The Beverly Drive-In was constructed in 1948 under ownership of the Hargroder family. The main screen measured 105 by 75 ft, and the theatre contained a paved parking area for 500 vehicles. The back of the screen tower held a display of neon lights that denoted the Beverly logo with a moon and shooting stars. The original owners built their home beneath the main screen. A second screen, measuring 80 by 40 ft, was added in March 1979.

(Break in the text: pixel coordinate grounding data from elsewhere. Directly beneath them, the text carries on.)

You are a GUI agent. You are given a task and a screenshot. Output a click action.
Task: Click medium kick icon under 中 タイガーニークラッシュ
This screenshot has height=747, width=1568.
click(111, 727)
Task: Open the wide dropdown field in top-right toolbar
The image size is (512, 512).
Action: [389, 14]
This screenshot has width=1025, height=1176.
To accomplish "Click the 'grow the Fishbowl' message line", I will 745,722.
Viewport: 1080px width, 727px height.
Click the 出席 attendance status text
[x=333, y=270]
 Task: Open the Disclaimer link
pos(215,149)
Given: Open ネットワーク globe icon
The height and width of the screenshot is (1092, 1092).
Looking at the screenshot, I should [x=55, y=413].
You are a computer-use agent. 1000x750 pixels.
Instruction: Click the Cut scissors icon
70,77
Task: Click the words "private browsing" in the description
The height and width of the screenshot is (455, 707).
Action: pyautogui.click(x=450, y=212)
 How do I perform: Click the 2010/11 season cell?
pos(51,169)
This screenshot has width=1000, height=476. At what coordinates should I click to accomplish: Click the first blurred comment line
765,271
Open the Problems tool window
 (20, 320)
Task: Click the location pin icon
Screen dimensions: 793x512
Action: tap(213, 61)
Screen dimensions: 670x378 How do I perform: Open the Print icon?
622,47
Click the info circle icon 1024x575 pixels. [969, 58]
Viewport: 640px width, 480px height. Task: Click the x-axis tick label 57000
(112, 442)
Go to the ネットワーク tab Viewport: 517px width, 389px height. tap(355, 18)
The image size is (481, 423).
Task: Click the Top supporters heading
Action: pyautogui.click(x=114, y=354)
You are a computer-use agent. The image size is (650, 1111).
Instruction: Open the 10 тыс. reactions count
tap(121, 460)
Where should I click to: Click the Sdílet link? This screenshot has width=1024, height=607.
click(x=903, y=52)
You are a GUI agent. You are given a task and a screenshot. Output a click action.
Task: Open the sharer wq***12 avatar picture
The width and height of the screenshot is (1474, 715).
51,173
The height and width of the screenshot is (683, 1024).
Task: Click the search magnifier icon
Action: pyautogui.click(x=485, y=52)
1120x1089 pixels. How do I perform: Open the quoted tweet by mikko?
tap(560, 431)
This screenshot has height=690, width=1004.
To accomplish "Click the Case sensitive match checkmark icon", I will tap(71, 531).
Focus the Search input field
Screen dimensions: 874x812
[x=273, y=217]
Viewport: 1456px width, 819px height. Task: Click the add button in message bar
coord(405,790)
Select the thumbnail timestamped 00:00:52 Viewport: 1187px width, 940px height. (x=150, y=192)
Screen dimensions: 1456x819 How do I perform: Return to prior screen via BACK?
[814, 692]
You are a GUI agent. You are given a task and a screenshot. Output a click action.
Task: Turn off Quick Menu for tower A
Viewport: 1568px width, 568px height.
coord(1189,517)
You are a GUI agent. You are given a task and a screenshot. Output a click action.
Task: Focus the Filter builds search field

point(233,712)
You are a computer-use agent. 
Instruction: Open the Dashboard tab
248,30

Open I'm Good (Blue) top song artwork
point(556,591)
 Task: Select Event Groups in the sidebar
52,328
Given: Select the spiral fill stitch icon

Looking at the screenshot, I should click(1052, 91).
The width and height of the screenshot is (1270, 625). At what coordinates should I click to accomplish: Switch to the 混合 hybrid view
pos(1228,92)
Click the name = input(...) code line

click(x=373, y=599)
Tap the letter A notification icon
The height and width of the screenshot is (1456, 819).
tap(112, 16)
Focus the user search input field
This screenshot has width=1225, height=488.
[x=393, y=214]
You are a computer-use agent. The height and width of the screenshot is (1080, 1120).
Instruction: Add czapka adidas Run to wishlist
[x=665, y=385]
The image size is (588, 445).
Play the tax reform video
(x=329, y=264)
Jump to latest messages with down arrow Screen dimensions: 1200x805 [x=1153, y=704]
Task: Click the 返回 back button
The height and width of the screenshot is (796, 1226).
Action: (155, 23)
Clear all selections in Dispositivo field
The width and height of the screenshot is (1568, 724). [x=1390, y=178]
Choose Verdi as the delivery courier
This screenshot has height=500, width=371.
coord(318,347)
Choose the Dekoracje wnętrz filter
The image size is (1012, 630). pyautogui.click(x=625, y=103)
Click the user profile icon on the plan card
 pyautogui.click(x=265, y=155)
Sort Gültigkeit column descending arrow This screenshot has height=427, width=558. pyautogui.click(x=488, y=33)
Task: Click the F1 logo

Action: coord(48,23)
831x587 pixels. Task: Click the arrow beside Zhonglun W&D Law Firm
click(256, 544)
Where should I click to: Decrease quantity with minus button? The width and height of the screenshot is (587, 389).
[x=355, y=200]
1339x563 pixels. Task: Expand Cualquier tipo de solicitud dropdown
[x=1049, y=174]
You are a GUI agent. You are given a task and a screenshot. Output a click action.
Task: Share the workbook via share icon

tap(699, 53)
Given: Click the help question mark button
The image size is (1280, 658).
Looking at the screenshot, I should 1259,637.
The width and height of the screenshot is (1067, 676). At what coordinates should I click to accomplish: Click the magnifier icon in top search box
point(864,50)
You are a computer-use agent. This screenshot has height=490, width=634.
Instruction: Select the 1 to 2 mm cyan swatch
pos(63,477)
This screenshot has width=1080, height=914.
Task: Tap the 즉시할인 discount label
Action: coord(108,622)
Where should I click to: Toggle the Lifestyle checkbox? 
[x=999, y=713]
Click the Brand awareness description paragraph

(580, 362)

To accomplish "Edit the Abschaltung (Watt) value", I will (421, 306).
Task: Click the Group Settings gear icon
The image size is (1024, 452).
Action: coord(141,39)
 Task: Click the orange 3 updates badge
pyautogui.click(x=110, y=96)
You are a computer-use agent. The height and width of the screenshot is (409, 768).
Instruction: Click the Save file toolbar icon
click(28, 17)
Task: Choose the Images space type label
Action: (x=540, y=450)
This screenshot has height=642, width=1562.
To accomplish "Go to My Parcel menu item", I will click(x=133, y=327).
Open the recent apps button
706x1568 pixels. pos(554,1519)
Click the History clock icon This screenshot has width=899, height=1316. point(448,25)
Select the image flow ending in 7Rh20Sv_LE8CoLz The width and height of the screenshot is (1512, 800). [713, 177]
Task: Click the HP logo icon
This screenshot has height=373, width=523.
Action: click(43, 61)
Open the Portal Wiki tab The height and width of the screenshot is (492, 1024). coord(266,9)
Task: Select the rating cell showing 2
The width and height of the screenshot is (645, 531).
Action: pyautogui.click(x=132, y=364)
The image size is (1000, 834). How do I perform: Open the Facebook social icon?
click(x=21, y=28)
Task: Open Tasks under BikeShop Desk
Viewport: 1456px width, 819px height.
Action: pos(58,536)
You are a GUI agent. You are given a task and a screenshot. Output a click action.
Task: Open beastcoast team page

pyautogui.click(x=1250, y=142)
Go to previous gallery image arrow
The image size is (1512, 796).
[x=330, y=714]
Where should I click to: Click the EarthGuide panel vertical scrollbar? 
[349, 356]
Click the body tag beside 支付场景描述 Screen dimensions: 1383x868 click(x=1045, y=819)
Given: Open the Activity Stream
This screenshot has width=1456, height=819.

The theatre was named Beverly after one of the daughters of the original owner. The theatre operated continuously from 1948 until 1987, when it closed following the original owner's death in 1980, but it was used periodically thereafter for special events. The theatre reopened on May 15, 2001 under new management led by Jim Norton and Barbara Suick who operated other drive-in theatres in several states. By 2005, the Beverly was the oldest drive-in theatre still operating in Mississippi. In August 2005, Hurricane Katrina caused significant damage to the screen and buildings, but few repairs were made following the storm's aftermath; consequently, the drive-in never reopened.

In 2007, the Mississippi Heritage Trust listed the Beverly Drive-In as one of the ten most endangered historic places in Mississippi. The theatre was added to the National Register of Historic Places on July 30, 2008.

On October 30, 2010, a fire of unknown origin resulted in complete destruction of the Beverly Drive-In.